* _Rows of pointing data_
——————————

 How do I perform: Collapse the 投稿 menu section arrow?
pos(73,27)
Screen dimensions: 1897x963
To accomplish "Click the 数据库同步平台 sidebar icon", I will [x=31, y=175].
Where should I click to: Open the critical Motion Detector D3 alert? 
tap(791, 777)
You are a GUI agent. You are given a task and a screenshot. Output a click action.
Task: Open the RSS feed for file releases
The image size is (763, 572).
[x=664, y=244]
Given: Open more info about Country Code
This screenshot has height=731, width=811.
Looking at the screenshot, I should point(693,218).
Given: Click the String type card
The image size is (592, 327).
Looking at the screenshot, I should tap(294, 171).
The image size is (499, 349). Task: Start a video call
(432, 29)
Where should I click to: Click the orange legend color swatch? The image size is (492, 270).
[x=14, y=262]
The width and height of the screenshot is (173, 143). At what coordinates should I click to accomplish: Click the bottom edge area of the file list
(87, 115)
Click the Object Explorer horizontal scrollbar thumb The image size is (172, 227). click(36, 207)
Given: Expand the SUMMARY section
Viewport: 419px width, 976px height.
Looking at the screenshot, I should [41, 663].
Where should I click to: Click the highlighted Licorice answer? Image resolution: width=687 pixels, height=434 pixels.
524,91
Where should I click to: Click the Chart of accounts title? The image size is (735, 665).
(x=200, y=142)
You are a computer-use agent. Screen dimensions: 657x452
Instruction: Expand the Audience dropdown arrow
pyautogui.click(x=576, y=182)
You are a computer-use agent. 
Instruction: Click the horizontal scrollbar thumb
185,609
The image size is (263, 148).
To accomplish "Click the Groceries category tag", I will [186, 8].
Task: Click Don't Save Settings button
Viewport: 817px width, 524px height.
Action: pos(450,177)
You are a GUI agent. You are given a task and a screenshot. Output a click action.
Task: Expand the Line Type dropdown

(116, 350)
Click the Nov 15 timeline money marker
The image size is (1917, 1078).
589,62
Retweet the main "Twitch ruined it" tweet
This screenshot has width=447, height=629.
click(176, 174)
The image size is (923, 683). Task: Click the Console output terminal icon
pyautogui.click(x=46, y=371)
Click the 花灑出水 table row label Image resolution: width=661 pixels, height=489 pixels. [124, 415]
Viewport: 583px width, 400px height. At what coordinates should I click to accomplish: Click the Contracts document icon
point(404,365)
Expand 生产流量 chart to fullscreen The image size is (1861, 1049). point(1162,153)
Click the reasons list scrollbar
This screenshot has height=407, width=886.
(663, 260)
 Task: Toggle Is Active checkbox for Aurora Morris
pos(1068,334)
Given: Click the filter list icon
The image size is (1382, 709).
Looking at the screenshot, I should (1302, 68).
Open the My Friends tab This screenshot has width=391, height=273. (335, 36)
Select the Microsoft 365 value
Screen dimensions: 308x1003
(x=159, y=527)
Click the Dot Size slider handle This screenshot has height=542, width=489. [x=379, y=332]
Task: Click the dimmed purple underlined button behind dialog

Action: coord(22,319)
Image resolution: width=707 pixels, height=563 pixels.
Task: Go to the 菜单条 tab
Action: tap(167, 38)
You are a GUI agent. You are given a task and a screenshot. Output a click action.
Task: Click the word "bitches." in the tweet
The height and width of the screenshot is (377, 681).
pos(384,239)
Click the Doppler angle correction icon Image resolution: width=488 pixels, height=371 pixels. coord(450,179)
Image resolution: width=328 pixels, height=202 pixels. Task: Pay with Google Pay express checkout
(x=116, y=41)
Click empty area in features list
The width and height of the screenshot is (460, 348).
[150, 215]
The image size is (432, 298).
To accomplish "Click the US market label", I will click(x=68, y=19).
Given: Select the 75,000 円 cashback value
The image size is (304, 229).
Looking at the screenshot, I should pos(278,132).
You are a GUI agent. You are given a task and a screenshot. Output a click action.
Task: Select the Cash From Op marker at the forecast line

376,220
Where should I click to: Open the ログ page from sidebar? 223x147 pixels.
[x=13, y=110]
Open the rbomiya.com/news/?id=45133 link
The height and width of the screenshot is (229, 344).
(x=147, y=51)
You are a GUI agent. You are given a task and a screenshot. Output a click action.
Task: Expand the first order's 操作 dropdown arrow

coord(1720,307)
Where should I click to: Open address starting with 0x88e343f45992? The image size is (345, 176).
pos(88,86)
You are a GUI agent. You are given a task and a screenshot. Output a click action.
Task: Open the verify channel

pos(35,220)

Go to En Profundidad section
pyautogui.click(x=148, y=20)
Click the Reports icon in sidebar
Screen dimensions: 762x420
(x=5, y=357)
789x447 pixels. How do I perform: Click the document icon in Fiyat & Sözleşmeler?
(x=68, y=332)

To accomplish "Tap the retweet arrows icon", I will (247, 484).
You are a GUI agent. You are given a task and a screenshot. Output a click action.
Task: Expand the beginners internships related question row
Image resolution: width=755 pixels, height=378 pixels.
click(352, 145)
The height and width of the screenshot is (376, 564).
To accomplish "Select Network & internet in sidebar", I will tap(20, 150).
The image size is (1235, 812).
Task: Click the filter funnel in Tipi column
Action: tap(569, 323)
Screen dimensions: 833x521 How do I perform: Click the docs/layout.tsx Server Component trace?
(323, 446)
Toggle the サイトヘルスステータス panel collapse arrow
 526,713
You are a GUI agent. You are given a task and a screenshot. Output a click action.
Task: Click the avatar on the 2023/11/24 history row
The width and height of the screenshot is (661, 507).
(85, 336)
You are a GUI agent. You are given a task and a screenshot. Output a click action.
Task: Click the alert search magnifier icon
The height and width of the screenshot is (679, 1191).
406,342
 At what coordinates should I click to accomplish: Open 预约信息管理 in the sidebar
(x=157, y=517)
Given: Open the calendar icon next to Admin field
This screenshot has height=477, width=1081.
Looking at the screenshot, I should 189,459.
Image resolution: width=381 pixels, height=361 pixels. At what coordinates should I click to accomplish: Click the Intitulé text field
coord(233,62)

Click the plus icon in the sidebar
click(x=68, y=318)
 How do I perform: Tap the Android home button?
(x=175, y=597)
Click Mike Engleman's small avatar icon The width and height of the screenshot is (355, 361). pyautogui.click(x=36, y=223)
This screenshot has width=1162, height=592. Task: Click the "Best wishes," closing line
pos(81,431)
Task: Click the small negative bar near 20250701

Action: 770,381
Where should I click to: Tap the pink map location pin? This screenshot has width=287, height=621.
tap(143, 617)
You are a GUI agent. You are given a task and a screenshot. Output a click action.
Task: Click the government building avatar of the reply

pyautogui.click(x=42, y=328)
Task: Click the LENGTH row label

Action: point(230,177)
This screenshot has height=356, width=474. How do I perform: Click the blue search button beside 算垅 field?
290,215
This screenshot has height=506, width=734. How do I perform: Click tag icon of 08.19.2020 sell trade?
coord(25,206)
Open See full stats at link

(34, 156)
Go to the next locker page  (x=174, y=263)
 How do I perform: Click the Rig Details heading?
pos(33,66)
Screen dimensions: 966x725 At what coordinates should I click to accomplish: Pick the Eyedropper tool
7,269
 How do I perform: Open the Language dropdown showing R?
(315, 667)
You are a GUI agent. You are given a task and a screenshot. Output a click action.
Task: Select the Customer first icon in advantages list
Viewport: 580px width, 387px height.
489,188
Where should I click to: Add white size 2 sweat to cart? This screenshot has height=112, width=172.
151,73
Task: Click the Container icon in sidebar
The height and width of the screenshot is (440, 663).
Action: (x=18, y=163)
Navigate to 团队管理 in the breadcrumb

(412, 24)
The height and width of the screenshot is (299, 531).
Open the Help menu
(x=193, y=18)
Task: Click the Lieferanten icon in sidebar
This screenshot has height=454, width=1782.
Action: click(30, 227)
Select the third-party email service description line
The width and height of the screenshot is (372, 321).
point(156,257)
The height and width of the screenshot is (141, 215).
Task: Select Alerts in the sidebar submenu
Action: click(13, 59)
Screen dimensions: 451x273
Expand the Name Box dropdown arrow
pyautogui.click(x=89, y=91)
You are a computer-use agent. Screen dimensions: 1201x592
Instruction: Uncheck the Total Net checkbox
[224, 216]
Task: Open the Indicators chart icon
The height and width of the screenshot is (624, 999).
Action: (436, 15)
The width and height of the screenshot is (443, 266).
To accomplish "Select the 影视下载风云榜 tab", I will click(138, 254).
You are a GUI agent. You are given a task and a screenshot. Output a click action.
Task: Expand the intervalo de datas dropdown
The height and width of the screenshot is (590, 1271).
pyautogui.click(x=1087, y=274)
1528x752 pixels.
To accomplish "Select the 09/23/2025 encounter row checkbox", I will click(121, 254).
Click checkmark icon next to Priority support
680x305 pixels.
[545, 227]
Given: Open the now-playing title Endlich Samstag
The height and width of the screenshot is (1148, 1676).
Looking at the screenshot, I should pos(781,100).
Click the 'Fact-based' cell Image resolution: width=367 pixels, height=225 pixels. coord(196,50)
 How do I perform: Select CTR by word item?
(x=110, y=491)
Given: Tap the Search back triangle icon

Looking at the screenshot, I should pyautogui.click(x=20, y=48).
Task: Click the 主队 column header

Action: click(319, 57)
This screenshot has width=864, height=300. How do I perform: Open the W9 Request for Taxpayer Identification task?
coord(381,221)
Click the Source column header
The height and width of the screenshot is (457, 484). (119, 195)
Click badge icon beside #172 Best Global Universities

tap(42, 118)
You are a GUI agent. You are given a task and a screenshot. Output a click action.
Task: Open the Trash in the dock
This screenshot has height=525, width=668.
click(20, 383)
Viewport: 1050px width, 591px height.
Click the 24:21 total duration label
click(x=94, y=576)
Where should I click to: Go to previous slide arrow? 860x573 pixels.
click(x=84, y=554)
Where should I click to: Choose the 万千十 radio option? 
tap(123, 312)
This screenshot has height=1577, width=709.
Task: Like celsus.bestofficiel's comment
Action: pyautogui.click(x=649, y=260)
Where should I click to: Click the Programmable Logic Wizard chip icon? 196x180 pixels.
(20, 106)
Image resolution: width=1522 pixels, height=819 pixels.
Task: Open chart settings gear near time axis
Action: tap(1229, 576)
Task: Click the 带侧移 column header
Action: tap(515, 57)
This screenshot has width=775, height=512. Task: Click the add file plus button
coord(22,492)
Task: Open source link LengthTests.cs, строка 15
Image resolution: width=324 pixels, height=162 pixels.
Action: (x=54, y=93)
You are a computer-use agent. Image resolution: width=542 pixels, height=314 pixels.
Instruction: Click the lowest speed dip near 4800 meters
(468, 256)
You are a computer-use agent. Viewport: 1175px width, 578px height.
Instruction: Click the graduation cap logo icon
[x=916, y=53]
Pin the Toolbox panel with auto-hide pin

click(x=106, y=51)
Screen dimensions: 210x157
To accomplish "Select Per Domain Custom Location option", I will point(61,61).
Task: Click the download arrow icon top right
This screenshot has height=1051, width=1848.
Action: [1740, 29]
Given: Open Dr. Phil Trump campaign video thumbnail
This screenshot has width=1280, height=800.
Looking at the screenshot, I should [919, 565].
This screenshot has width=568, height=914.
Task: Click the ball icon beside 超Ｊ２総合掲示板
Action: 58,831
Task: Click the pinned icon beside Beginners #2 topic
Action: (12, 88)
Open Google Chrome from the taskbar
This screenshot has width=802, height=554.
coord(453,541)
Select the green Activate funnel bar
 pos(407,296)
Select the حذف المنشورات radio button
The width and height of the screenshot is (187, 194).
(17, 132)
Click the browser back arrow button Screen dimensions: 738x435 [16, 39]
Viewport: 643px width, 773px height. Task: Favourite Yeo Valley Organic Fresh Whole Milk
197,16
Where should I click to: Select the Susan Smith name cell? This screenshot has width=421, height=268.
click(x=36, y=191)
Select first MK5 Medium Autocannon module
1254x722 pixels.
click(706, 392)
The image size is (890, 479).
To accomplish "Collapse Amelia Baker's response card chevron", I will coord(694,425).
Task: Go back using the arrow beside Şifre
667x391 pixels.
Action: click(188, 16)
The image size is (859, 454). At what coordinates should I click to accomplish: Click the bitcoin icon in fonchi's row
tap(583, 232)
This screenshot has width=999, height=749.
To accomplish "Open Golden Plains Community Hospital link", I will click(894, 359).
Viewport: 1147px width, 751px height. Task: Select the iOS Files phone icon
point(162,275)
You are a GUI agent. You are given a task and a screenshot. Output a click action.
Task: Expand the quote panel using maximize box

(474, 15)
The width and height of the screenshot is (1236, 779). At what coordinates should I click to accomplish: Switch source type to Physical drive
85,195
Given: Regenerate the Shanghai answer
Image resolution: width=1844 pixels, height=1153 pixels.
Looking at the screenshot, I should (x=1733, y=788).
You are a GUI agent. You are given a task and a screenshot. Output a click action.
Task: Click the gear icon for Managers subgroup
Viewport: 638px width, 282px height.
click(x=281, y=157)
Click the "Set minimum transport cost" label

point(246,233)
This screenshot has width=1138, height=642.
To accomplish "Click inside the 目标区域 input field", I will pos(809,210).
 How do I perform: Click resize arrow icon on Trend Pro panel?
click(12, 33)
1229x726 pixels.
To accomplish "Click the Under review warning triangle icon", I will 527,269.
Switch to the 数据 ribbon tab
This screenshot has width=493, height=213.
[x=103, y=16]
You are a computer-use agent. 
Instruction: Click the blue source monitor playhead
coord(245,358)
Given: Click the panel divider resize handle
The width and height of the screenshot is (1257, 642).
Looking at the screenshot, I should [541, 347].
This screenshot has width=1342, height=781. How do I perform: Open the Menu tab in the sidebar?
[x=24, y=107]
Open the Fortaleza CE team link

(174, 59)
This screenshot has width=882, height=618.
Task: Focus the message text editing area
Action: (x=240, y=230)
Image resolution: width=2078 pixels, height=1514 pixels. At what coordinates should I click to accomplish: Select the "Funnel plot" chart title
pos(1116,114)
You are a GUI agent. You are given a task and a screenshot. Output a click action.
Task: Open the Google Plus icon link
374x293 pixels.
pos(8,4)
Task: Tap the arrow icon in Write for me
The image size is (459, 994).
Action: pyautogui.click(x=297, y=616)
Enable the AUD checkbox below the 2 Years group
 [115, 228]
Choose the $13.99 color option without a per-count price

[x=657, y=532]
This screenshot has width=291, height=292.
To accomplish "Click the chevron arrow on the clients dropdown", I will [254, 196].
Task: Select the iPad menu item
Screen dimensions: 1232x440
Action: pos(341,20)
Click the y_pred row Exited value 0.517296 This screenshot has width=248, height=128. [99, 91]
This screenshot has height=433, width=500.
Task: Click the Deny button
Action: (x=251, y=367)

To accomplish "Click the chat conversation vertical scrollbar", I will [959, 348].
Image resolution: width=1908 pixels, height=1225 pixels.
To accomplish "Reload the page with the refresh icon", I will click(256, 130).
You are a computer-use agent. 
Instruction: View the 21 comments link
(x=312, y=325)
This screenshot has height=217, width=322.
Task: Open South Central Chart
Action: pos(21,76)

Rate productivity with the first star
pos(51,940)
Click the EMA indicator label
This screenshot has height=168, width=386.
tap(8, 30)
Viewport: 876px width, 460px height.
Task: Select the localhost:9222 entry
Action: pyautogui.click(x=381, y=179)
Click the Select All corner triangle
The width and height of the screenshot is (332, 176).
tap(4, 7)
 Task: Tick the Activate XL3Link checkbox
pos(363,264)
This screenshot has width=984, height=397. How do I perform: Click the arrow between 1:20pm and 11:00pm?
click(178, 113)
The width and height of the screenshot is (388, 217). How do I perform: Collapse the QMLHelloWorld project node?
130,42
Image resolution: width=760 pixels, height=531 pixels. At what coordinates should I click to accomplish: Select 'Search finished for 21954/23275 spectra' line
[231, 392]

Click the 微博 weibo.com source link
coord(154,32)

——————————

* _Exercise prompt_
Arrange the rows above as a numbered list, with blank lines omitted, beginning at the first line and ending after the line that contains "tap(791, 777)".

* _Result below_
1.  How do I perform: Collapse the 投稿 menu section arrow?
2. pos(73,27)
3. Screen dimensions: 1897x963
4. To accomplish "Click the 数据库同步平台 sidebar icon", I will [x=31, y=175].
5. Where should I click to: Open the critical Motion Detector D3 alert? 
6. tap(791, 777)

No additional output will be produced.